A7A3

A7A3 M/N Phase Detector, Circuit Description

The M/N phase detector has two programmable frequency dividers: an M divider and an N divider. M and N are integer numbers which give the ratio of divider input frequency to divider output frequency. This is the divide number. The input to the N divider is 20 MHz; the M divider input is the difference frequency between the M/N VCO (355 to 395 MHz) and 400 MHz. The two divider outputs are compared in a phase/frequency detector.

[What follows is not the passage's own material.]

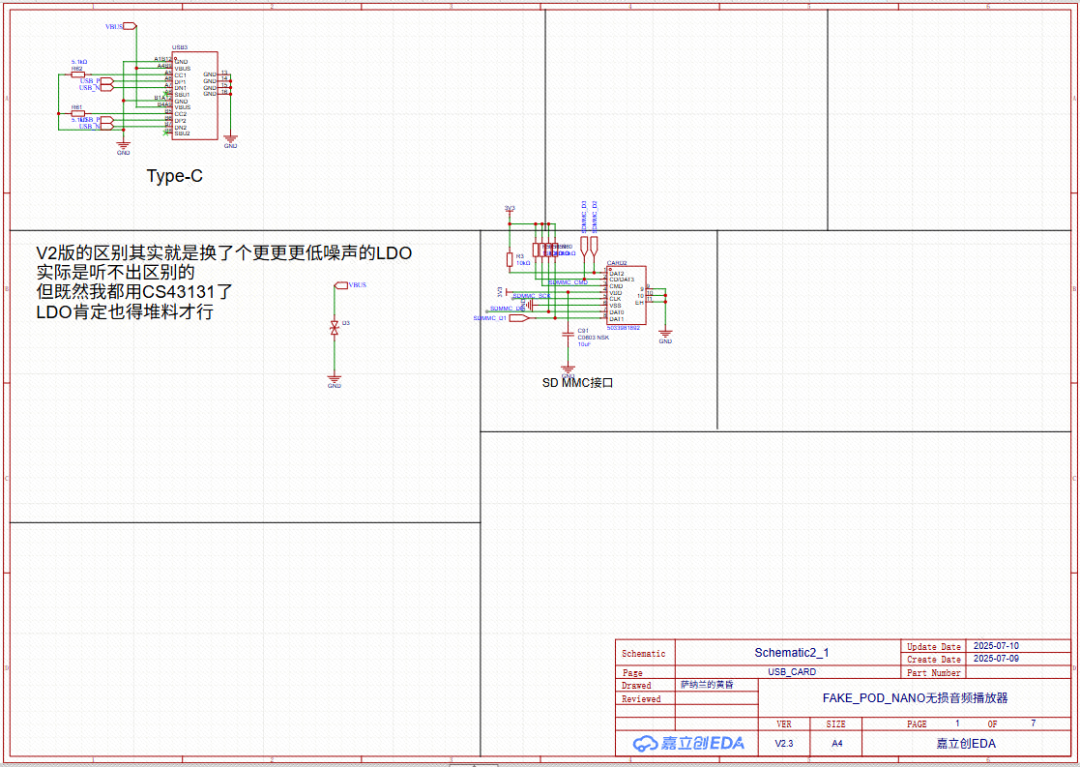Viewport: 1080px width, 767px height.
Task: Select the SD MMC接口 text label
Action: point(577,383)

The detector output is amplified and applied to A7A4 M/N Output where it is used to tune the M/N VCO.

In general, the M/N output frequency (from A7A4) is (200 to 10 M/N) MHz. The M/N VCO frequency is twice the M/N output frequency. The spectrum analyzer frequency diagnostics (displayed by (SHIFT) [MKR~REF LVL)) show the M number, N number, and M/N frequency.

The fifth line of diagnostics contains three integers; the second integer is the M number, and the third integer is the N number. The next (sixth) diagnostic line gives the M/N output frequency in MHz (177.5 MHz to 197.5 MHz).

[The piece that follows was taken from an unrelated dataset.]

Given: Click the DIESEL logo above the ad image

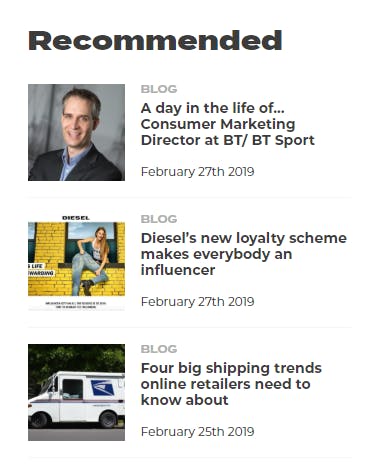Looking at the screenshot, I should coord(76,218).
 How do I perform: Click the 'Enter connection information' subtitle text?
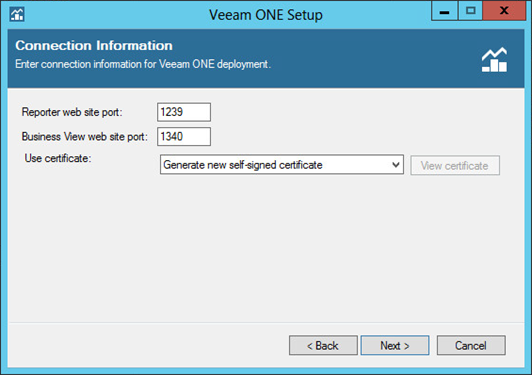(x=143, y=64)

TTL + ECL Level Translators @

The numbers to program the frequency dividers come from Al2 Front-Panel Interface in binary at TTL levels. U3, U13, and U17 shift these to ECL levels which are approximately -0.9 V logic high and -1.7 V logic low. Nl and Ml designate the least significant bits.

N Divider @ and M Divider @

The M and N dividers are virtually identical. Basically, the four most significant bits of N (three bits for M) N3, N4, N5, N6 load a counter U6. It counts down to two and is reloaded on the next clock pulse. The two least significant bits, Nl and N2, control pulse swallowing logic which causes the counter to count down to 1 instead of 2 before reloading. The logic determines the proper number of extra pulses to be swallowed to effect the proper divide number.

For troubleshooting, it is helpful to set the M and N numbers equal in a 1 MHz span using the frequency diagnostics explained above. Waveforms at corresponding points in the two dividers can then be compared to pinpoint the problem.

Mixer @)

Q3 is an amplifier which drives the LO port of the mixer Q24. It supplies about +5 dBm over the 355 to 395 MHz range. The output of the mixer is the difference between 400 MHz and the M/N VCO frequency which gives an IF frequency between 5 and 45 MHz. The IF level is about -17 dBm.